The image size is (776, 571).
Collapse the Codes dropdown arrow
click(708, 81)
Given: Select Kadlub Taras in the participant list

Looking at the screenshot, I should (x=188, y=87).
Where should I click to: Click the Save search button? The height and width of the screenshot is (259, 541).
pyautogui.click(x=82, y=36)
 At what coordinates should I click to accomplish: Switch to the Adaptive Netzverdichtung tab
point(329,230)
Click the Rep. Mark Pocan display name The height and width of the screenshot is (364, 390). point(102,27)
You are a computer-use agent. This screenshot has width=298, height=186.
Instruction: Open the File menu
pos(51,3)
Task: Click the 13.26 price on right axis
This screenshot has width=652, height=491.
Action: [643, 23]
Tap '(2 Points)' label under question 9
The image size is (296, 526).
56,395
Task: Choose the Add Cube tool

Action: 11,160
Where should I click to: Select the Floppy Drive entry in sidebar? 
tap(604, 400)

--------------------------------------------------

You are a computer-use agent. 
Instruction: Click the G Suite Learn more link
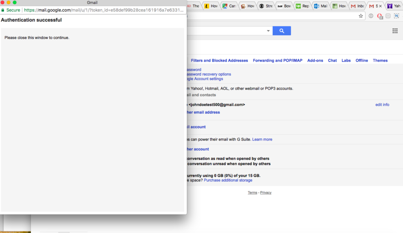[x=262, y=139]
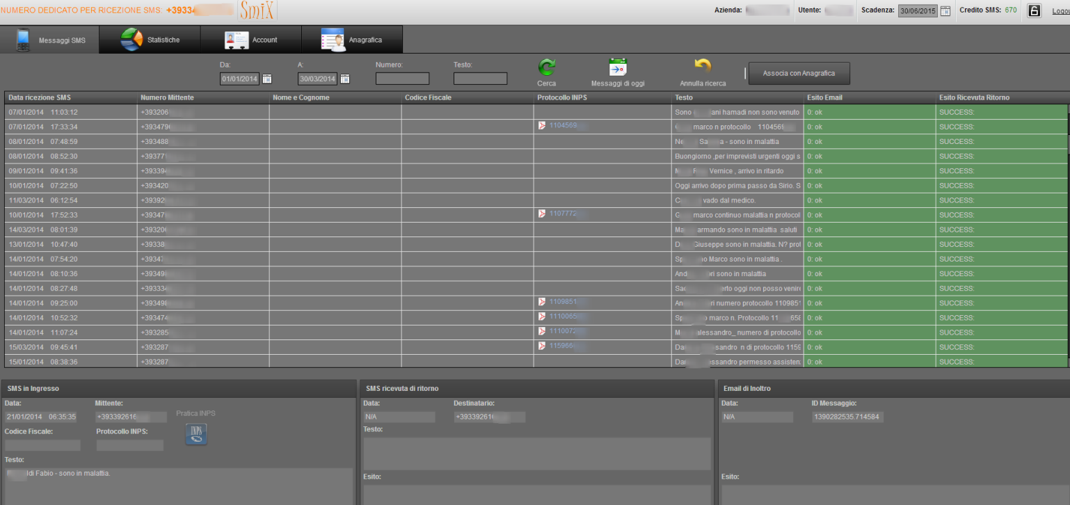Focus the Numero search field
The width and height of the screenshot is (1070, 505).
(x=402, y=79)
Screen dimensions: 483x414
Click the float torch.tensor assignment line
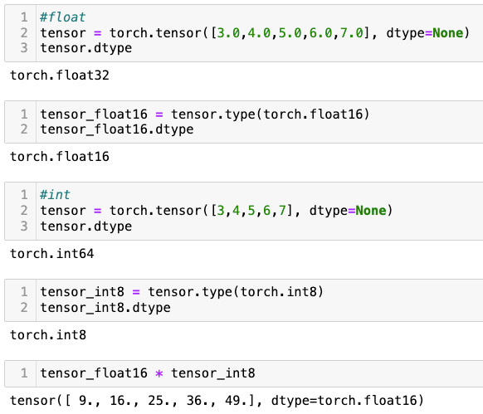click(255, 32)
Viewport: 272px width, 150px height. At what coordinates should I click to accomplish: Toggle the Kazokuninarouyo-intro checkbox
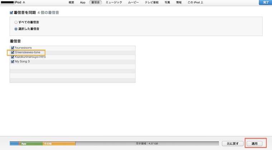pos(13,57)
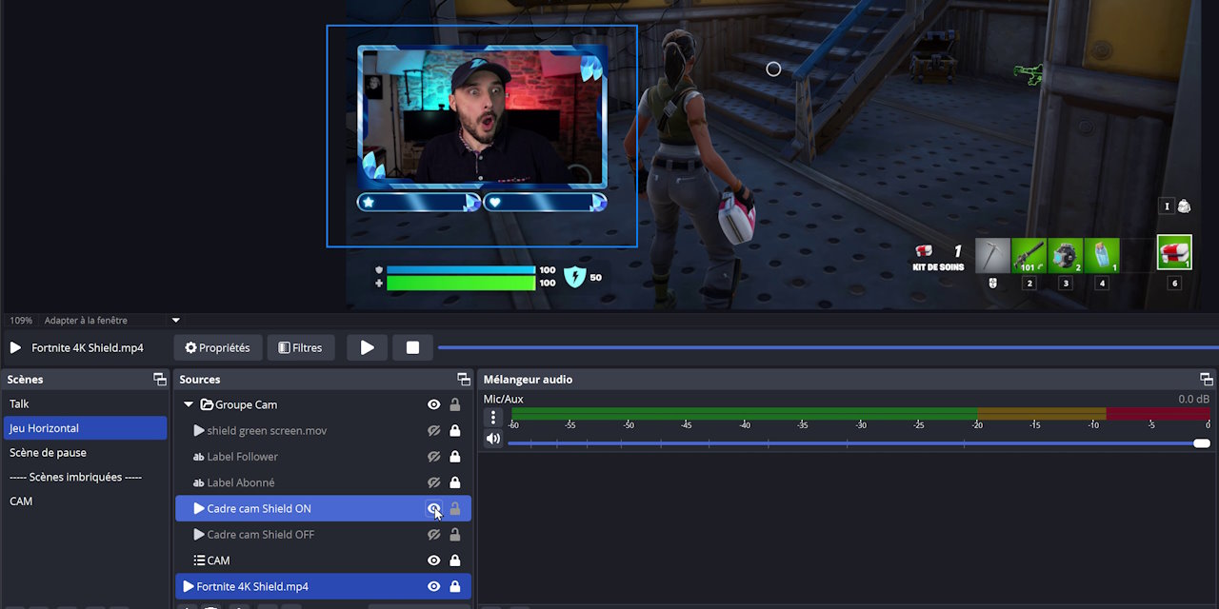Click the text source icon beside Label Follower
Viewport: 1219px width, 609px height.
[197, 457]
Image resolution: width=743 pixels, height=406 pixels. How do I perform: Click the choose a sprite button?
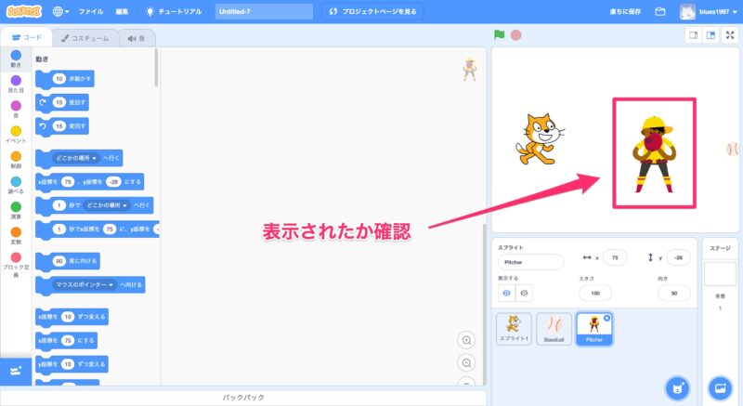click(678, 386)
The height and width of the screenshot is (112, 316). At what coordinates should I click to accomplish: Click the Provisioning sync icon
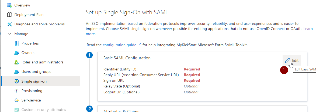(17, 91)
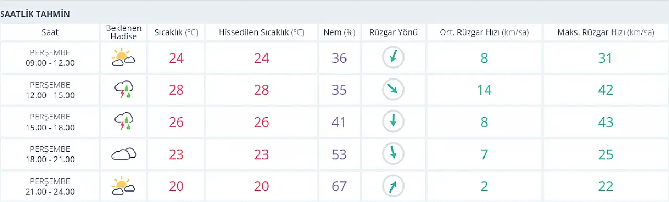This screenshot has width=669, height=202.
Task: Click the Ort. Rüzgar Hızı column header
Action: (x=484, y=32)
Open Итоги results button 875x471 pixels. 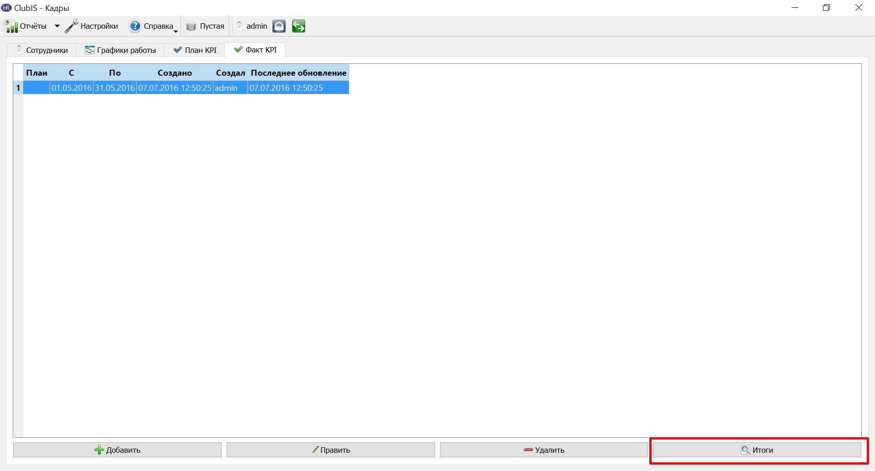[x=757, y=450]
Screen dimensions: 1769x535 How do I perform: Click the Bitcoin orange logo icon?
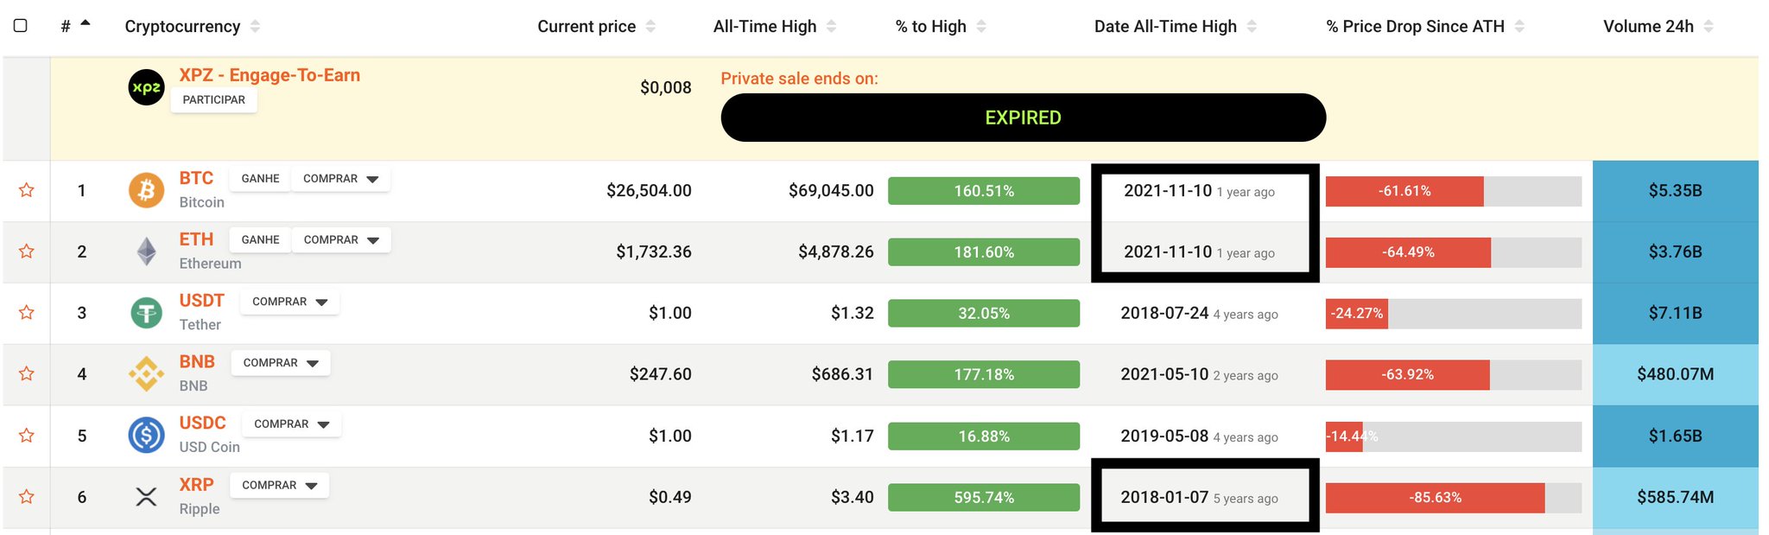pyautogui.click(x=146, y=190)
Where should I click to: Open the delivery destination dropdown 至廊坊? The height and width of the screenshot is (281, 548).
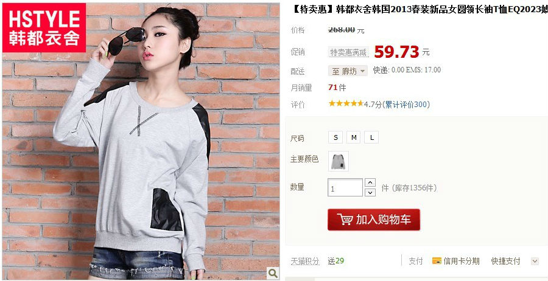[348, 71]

--------------------------------------------------

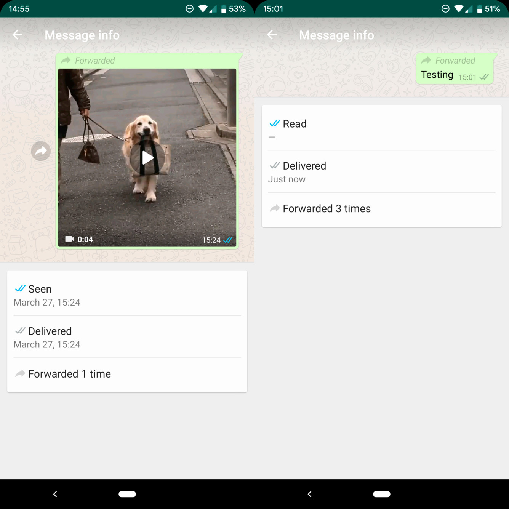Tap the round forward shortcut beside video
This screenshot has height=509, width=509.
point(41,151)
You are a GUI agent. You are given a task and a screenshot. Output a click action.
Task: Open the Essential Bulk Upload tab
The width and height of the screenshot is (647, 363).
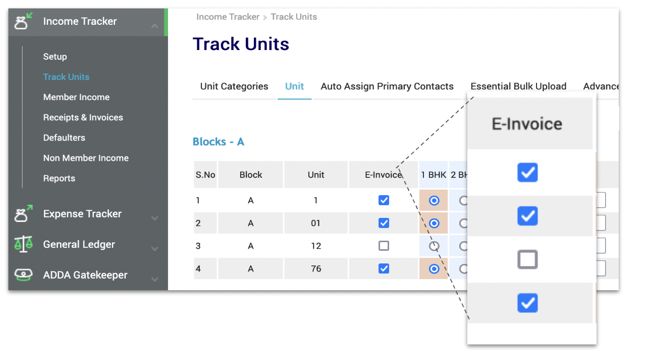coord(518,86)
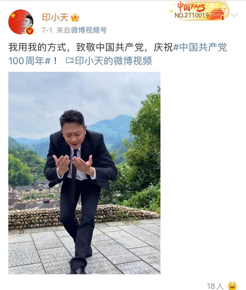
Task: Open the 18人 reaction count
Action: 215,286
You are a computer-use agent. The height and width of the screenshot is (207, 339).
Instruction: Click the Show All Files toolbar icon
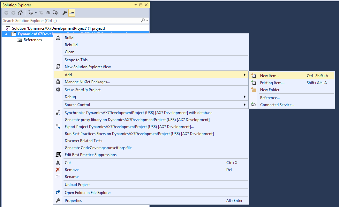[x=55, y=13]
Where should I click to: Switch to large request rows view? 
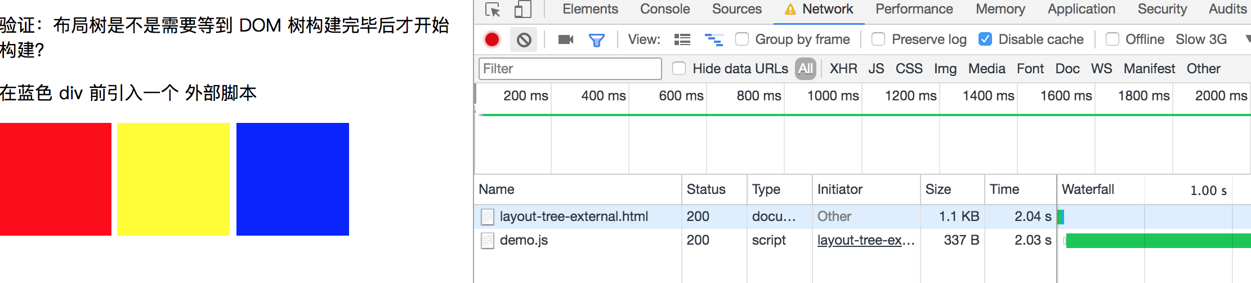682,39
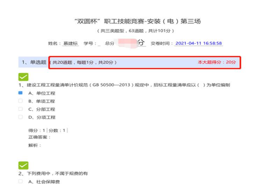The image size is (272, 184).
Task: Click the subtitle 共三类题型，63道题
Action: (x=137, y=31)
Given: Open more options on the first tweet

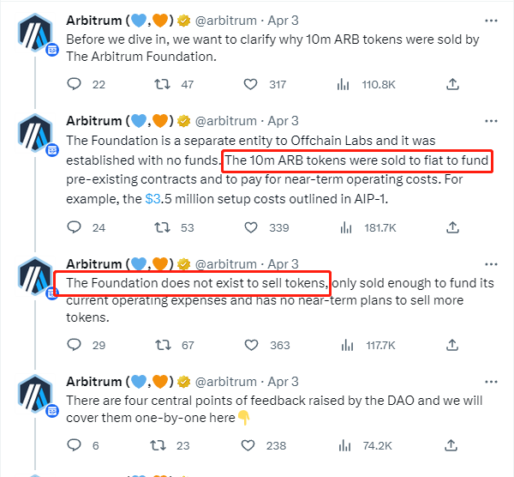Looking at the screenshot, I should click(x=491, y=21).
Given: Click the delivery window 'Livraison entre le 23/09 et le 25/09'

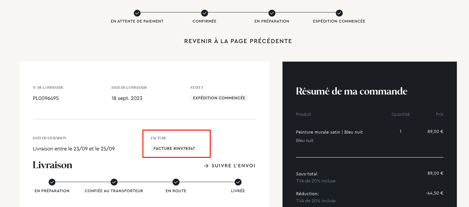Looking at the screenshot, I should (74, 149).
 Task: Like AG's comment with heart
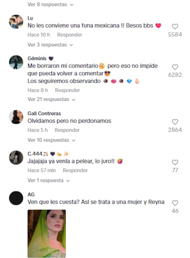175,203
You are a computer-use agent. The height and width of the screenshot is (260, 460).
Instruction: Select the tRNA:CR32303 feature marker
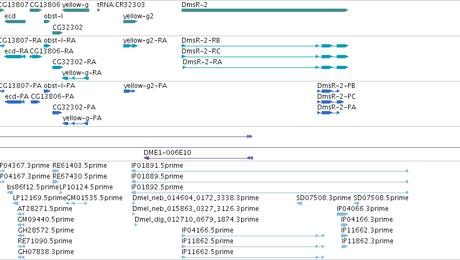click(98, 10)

--------------------------------------------------

EXERCISE OBJECTIVE: Locate and copy each line in the data above that includes the word "agent".

SOLUTION:
You are a computer-use agent. This screenshot has width=298, height=186.
You are a computer-use agent. 
You are a GUI agent. You are given a task and a screenshot. Output a click action.
You are a computer-use agent. The height and width of the screenshot is (207, 339).
You are a computer-use agent. The height and width of the screenshot is (260, 460).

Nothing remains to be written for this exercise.